En el siglo XVI, y para proteger la Ruta Real de carreteras hacia el interior, se estableció esta ciudad fortificada, llegó a su apogeo en el siglo XVIII, época en que fueron construidos en el estilo barroco mexicano muchos de sus destacados edificios cívicos y religiosos. Algunos de estos edificios son obras maestras de este estilo que se desarrolló en la transición del barroco al neoclásico. Situado a 14 km de la ciudad, el Santuario de Jesús de Nazareno de Atotonilco, que también data del siglo XVIII, es uno de los mejores ejemplos de arte barroco y la arquitectura en la Nueva España. Se compone de una gran iglesia y varias capillas pequeñas, decoradas con pinturas al óleo de Rodríguez Juárez y pinturas murales de Miguel Antonio Martínez de Pocasangre.

Debido a su ubicación, San Miguel de Allende actuó como un crisol donde los españoles, los criollos y los amerindios intercambiaron influencias culturales, mientras que el Santuario de Jesús Nazareno de Atotonilco constituye un ejemplo excepcional de los intercambios entre Europa y las culturas de América Latina. San Miguel de Allende es un ejemplo temprano de un desarrollo territorial y urbano racional en América, relacionado con la protección de uno de los principales caminos españoles del interior. El pueblo floreció en el siglo XVIII con la construcción de una importante arquitectura civil y religiosa que muestra la evolución de diferentes tendencias y estilos, del Barroco al Neogótico tardío del siglo XIX. Las mansiones urbanas son excepcionalmente grandes y ricas para un pueblo medio latinoamericano y constituyen un ejemplo de la transición del Barroco al Neoclásico.

El Santuario de Atotonilco es un complejo arquitectónico notable que ilustra una respuesta específica, inspirada por la doctrina de San Ignacio de Loyola. Su decoración interior, especialmente la pintura mural, hace del Santuario una obra maestra del Barroco mexicano. Tanto el pueblo como el Santuario, íntimamente vinculados, jugaron un papel significativo en el proceso de la independencia mexicana, con impacto a lo largo de América Latina. San Miguel de Allende constituye un ejemplo excepcional del intercambio de valores humanos; debido a su ubicación y funciones, la villa actuó como un crisol dónde españoles, criollos y amerindios intercambiaron influencias culturales, algo que se refleja en el patrimonio tangible e intangible.
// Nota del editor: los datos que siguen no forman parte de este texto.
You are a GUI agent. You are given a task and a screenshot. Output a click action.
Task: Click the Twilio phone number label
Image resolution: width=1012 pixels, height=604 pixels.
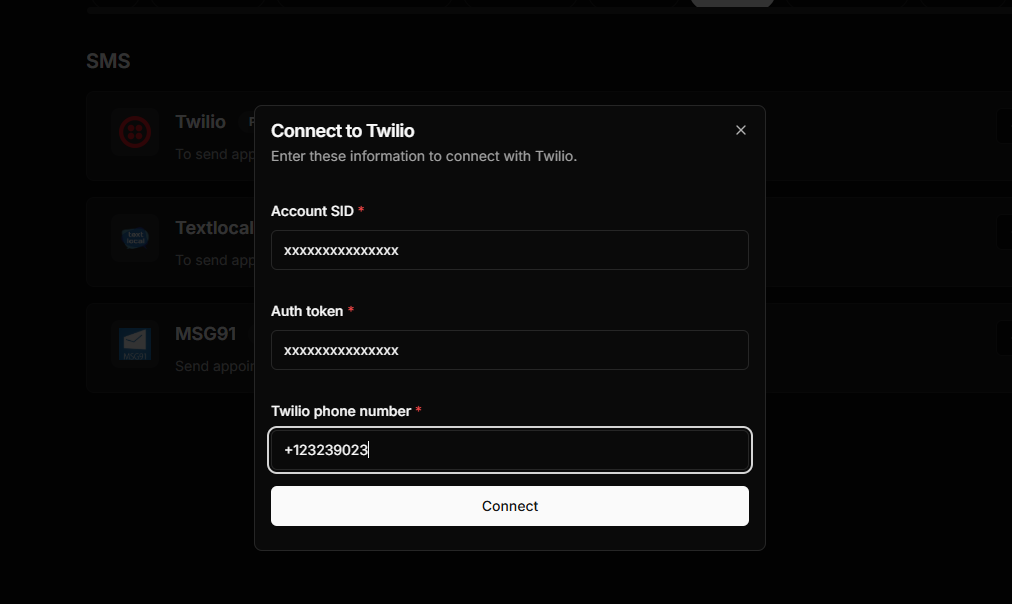coord(341,411)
El Santuario de Jesús Nazareno de Atotonilco constituye un ejemplo excepcional del intercambio entre la cultura europea y latinoamericana; la disposición arquitectónica y la decoración interior testifican la interpretación y adaptación de la doctrina de San Ignacio de Loyola a este contexto regional específico. San Miguel de Allende es un ejemplo excepcional de la integración de diferentes tendencias arquitectónicas y estilos con base en la traza urbana del siglo XVI. La arquitectura religiosa y civil muestra la evolución de diferentes estilos, bien integrada en un paisaje urbano homogéneo. Las mansiones urbanas son excepcionalmente grandes y ricas para un pueblo medio latinoamericano. El Santuario de Atotonilco es un ejemplo excepcional de un asentamiento religioso específico, que contiene una decoración excepcional que lo convierte en una obra maestra del Barroco mexicano.

Las condiciones requeridas de integridad y autenticidad se cumplen, tanto el pueblo como el Santuario han estado sujetos a pocas alteraciones significantes en el tiempo, los cambios urbanos se han adaptado a las características y escala de la villa y los trabajos de la restauración se han llevado a cabo según los principios teóricos y técnicos apropiados.